Graph randomization is a method commonly used in network analysis to establish null hypotheses and compare an observed graph against random expectations within an ensemble of graphs. For example, graph randomization can be used to investigate whether a particular network exhibits a higher level of clustering than expected by chance, which can provide insights into the presence of community structures within the network. There are many ways to do graph randomization, but maximum entropy null models are specifically useful due to their unbiased parameter estimation, incorporation of constraints, flexibility, statistical robustness, and mathematical simplicity.
The MaxEntropyGraphs.jl package can be used to compute the likelihood-maximizing parameters for different null models for a variety of graphs (directed, undirected, bipartite, weighted etc.).
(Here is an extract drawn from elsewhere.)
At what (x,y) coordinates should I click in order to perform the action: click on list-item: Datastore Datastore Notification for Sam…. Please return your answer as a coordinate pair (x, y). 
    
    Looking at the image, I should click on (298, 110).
It enables users to sample graphs from the ensemble and to compute the expected value of a graph metric directly from the ensemble.
The package uses the JuliaGraphs ecosystems for everything graph related, makes us of well-established Julia optimization tools (Optimization.jl) and numerical solvers (NLsolve.jl) to obtain the graph’s likelihood maximizing parameters; leverages the JuliaDiff ecosystem for automatic differentiation and groups the different null models in a single framework.
Currently, there are no existing Julia packages offering this functionality. In Python, there are some packages that provide similar functionality (NEMtropy, BiCM, etc.), but these do not always integrate directly with an established Python ecosystem for graphs, use a custom implementation for the numerical solver(s), and do not offer the possibility of using automatic differentiation. Performance testing has shown that the Julia implementation is typically faster than the equivalent Python packages for networks of different sizes and densities. The way forward for this package is to include additional null models that might be relevant for more advanced concepts such as higher-order or multilayer graphs.
Bart DE CLERCK has a background in engineering and works as a teaching assistant within the SMAC (Simulation Modelling and Analysis of Complex systems) unit of the Department of Mathematics at the Royal Military Academy (RMA). He’s also pursuing a joint PhD between the RMA and Ghent University (Complex Systems Institute). His main research areas are network science and AI applications for intelligence.